▶ _Selection_

So if I read your most recent results correctly 2.19 is now performing better than 2.18 (Gflops went from 2.948 to 15.12 for that test) ?
@brada4 I do not think that they use the ESSL as alternative for libblas.so.3 because the ESSL is designed to work with the XL compiler and therefore the Fortran symbols does not have the underscore at the end. So installing ESSL as alternative will break all applications.
Just build HPL against -lblas and update alternatives. It is the easiest way
Hi, I was running HPL-2.2 with openblas 2.19,2.20 and could see that the benchmark never exits even after running it overnight for a very small problem size such as 200. I cross verified it once on 2.18 and could see that it completes in less than a second. Please find the command that I'm using :
mpirun -np 2 -bind-to-core --allow-run-as-root --mca btl sm,self,tcp xhpl
My guest configuration is as below :
Number of cores : 2 cores SMT mode : 8 Memory : 16GB OS : Ubuntu 16.04 LTS Kernel version : 4.4.0-21-generic
I verified the same thing on x86 and could see that it is working fine.
After looking at the perf data on 2.19 I could observe that 90% of the time is spent in inner_thread
Attaching the perf data of 2.19 :
and whereas the annotations of inner_thread looks like this :
annotations.txt
I could the observe the same behavior on another Ubuntu machine as well but it works fine in RHEL.

▶ _Instructions_
(1) Reproduce the passage of the OpenBLAS thread from "So if I read" up to and including "break all applications.".
(2) According to the OpenBLAS thread, what share of the time on version 2.19 is spent in inner_thread?

▶ _Excerpted records_
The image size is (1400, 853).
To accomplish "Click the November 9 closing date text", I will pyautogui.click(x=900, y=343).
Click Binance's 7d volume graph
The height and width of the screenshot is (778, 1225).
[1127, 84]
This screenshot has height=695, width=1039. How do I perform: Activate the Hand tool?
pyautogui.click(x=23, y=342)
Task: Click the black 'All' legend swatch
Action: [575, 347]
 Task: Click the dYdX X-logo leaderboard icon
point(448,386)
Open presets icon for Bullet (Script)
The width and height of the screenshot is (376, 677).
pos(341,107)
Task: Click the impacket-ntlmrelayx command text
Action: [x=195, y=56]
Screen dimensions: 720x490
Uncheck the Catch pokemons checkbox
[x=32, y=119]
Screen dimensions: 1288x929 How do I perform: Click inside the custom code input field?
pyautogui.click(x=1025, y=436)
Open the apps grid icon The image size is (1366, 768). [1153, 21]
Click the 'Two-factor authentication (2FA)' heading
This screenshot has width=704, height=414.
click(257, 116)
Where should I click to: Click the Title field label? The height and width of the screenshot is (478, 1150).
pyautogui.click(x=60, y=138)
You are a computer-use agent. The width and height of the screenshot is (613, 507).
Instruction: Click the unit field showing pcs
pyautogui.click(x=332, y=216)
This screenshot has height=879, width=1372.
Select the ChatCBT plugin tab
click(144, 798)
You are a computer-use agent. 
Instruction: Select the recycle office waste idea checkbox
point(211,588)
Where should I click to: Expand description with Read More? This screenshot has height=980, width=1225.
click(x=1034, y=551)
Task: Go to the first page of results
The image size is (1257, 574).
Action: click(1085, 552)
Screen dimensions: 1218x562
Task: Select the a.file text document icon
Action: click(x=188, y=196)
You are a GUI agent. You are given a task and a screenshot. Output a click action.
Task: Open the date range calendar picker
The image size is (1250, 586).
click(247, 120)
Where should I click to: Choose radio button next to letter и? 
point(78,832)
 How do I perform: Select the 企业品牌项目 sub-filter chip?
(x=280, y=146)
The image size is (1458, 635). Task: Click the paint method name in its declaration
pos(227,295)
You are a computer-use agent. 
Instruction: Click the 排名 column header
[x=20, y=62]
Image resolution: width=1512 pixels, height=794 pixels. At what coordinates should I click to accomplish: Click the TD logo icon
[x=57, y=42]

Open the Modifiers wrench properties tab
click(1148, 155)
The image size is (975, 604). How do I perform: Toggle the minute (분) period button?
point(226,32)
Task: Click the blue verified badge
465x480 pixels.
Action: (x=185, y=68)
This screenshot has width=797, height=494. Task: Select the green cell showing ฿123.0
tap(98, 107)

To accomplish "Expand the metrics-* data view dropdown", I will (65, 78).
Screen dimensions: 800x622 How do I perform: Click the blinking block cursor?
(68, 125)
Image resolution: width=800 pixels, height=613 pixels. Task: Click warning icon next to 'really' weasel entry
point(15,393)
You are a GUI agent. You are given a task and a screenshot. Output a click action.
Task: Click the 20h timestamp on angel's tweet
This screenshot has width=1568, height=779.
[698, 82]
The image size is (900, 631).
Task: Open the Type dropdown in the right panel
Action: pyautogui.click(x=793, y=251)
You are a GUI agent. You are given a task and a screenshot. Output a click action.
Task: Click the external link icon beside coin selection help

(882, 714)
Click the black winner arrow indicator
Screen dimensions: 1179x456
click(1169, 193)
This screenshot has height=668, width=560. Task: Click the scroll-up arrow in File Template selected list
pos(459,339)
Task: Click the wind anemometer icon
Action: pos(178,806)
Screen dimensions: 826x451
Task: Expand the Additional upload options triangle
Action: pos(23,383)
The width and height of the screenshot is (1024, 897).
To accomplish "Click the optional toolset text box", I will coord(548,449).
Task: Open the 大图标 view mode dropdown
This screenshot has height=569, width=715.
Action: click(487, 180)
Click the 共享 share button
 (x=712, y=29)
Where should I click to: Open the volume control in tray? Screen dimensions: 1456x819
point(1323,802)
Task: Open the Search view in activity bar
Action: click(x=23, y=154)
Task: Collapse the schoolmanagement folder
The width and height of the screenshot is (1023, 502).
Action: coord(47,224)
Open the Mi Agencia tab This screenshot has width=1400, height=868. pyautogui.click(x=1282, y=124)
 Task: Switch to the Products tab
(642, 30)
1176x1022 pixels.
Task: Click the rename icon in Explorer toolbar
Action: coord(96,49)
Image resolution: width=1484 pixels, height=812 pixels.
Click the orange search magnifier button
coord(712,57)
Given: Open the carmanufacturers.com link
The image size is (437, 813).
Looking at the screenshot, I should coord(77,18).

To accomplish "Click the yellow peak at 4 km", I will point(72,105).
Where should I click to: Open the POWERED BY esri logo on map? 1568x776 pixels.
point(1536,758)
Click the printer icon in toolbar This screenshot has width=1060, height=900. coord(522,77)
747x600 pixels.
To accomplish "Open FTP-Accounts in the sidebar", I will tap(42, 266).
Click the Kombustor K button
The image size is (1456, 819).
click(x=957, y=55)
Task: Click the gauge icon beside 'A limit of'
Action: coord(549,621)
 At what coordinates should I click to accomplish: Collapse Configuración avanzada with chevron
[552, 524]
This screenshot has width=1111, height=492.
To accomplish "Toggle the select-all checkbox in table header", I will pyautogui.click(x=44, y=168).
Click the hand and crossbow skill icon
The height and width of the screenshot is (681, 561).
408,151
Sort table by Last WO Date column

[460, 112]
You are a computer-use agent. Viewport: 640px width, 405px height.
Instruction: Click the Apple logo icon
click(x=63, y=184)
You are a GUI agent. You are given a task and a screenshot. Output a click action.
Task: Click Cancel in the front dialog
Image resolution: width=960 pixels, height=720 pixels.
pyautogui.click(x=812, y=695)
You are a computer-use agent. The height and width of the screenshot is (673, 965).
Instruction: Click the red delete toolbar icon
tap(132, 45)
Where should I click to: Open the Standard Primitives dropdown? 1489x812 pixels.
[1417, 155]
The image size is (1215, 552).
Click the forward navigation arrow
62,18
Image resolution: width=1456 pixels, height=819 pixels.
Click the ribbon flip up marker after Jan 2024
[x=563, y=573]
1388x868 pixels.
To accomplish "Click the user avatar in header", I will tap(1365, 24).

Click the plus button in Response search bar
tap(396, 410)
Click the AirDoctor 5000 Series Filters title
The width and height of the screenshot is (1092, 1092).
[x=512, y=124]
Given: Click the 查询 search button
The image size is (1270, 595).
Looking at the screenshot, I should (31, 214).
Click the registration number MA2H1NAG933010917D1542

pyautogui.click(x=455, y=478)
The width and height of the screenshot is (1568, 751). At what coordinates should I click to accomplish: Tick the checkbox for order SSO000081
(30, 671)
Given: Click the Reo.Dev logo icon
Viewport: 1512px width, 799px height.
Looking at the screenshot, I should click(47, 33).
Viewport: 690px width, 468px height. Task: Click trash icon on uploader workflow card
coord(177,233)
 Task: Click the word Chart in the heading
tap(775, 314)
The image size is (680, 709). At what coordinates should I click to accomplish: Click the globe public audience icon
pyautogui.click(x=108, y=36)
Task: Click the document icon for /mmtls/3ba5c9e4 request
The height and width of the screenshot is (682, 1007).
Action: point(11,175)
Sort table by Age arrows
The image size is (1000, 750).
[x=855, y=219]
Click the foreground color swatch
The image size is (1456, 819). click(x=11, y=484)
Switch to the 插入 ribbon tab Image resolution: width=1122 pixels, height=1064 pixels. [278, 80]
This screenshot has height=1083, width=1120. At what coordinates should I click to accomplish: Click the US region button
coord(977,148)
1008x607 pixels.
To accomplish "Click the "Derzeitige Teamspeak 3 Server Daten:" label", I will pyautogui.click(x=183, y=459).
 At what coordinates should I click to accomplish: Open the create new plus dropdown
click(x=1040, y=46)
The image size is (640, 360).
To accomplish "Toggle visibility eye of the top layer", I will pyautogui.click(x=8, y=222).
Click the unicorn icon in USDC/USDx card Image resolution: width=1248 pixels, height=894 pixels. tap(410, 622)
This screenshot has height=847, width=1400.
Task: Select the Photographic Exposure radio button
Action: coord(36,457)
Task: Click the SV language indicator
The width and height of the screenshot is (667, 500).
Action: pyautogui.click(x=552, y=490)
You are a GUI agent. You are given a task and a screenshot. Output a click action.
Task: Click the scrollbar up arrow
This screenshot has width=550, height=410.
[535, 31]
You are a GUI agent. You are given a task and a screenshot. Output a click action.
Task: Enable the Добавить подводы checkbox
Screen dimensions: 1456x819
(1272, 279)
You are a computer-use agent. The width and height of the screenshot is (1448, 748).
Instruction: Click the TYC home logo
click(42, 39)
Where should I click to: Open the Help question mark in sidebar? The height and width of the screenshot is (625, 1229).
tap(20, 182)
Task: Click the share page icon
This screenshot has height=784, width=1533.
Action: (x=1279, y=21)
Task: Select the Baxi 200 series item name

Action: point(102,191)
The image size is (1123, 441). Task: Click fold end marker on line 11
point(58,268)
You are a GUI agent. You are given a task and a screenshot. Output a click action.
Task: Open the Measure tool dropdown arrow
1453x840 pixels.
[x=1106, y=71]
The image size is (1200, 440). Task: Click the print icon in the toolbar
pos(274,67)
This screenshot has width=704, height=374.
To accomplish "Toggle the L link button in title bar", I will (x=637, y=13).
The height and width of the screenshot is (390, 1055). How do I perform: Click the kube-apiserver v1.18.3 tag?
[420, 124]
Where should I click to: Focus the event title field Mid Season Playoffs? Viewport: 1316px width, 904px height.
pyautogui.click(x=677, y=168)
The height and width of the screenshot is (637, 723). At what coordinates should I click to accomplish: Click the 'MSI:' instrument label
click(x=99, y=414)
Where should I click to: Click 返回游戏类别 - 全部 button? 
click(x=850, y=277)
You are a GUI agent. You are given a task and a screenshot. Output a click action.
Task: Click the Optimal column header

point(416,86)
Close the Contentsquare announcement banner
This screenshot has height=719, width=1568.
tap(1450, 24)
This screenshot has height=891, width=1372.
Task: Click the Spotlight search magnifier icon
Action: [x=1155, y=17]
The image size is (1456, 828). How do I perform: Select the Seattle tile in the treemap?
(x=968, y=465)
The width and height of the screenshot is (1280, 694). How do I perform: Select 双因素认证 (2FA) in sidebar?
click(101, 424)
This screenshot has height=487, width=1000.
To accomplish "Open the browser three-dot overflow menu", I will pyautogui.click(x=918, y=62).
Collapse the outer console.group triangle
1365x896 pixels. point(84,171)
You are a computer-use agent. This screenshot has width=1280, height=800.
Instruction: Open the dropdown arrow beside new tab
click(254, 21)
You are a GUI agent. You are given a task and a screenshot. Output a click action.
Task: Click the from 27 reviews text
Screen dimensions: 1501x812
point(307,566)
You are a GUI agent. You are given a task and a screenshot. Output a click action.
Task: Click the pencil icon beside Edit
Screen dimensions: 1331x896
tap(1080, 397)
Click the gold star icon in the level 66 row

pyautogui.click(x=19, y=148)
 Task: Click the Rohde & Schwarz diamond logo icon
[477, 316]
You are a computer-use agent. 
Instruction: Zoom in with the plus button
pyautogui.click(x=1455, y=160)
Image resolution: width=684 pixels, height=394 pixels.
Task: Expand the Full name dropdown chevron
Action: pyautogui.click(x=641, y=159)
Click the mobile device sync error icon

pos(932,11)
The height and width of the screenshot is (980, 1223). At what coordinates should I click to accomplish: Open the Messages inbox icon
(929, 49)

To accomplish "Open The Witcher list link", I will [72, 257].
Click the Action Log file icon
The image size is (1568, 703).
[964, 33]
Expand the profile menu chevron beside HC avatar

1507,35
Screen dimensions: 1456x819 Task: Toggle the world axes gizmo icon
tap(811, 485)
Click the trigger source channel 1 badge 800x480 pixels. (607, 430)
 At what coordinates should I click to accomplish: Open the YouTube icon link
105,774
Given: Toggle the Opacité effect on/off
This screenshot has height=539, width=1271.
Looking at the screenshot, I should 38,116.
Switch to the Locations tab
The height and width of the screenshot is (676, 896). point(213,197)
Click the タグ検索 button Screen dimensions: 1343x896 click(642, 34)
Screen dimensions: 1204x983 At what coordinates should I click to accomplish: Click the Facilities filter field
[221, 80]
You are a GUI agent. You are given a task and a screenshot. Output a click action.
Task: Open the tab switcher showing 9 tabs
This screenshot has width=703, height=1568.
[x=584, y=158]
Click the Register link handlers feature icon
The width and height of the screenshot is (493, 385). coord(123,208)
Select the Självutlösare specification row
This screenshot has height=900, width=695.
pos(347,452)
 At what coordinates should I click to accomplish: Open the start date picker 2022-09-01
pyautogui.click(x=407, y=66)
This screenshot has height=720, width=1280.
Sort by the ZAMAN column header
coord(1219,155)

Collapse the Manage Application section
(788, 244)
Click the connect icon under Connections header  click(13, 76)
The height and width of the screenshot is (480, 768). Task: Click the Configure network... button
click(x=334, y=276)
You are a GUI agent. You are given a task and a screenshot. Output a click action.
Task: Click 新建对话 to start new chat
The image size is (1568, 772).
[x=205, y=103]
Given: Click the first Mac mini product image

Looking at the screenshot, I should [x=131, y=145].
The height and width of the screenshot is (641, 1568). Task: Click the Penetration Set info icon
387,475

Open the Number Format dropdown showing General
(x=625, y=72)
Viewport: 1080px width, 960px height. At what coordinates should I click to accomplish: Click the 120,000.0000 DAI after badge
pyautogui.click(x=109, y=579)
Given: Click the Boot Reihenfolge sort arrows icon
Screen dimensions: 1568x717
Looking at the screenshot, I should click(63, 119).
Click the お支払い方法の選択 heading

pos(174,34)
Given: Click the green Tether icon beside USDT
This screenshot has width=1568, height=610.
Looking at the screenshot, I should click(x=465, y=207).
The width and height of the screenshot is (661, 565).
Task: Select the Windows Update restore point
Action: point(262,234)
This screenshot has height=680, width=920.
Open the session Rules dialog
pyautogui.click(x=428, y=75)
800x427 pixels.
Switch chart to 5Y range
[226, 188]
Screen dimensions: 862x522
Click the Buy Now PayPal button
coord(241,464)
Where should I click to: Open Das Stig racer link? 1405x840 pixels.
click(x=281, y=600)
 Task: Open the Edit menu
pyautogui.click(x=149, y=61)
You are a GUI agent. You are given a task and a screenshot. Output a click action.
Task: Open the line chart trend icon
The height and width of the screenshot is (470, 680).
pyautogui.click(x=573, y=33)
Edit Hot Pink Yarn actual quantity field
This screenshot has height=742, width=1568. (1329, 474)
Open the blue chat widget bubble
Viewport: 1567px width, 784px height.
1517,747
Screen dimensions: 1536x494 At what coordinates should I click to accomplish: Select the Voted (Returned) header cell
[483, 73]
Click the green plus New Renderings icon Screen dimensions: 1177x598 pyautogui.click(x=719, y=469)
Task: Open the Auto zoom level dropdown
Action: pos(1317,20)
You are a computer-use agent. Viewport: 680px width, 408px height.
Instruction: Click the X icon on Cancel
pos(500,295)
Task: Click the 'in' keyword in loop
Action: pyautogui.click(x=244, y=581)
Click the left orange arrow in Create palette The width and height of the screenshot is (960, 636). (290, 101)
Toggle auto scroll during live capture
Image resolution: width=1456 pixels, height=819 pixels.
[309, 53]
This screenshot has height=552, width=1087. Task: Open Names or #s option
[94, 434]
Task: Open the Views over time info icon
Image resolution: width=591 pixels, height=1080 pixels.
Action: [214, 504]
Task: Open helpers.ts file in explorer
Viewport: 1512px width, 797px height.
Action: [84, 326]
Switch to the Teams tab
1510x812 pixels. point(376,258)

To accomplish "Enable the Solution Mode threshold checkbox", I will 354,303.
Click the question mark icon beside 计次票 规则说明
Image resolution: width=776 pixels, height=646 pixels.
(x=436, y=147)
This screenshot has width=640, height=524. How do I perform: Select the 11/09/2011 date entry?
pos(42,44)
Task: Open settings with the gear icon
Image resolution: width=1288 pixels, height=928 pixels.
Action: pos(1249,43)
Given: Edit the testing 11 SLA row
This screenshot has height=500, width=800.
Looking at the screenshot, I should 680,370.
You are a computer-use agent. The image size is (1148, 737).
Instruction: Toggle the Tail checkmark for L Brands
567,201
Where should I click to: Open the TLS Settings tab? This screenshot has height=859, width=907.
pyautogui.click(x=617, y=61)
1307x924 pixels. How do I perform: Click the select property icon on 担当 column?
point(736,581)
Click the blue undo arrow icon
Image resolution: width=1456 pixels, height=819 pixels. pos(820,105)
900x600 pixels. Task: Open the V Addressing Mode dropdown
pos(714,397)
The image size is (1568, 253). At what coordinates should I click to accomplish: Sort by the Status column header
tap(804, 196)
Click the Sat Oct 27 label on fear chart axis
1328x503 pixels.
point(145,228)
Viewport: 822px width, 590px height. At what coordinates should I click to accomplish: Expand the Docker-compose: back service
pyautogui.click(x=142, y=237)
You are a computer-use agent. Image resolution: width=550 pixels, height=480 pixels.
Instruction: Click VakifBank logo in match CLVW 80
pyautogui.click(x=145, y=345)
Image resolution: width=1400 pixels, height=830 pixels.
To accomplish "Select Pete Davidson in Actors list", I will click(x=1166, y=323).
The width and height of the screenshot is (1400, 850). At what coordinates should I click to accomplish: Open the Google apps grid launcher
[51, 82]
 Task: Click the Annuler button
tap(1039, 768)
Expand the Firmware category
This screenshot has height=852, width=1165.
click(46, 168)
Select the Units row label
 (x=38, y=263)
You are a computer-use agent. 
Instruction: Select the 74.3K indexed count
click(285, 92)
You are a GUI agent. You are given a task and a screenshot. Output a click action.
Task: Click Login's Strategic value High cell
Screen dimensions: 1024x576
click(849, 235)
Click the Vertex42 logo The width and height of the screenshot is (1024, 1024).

▶ _Task-by-task answers_
(1)
So if I read your most recent results correctly 2.19 is now performing better than 2.18 (Gflops went from 2.948 to 15.12 for that test) ?
@brada4 I do not think that they use the ESSL as alternative for libblas.so.3 because the ESSL is designed to work with the XL compiler and therefore the Fortran symbols does not have the underscore at the end. So installing ESSL as alternative will break all applications.

(2) 90%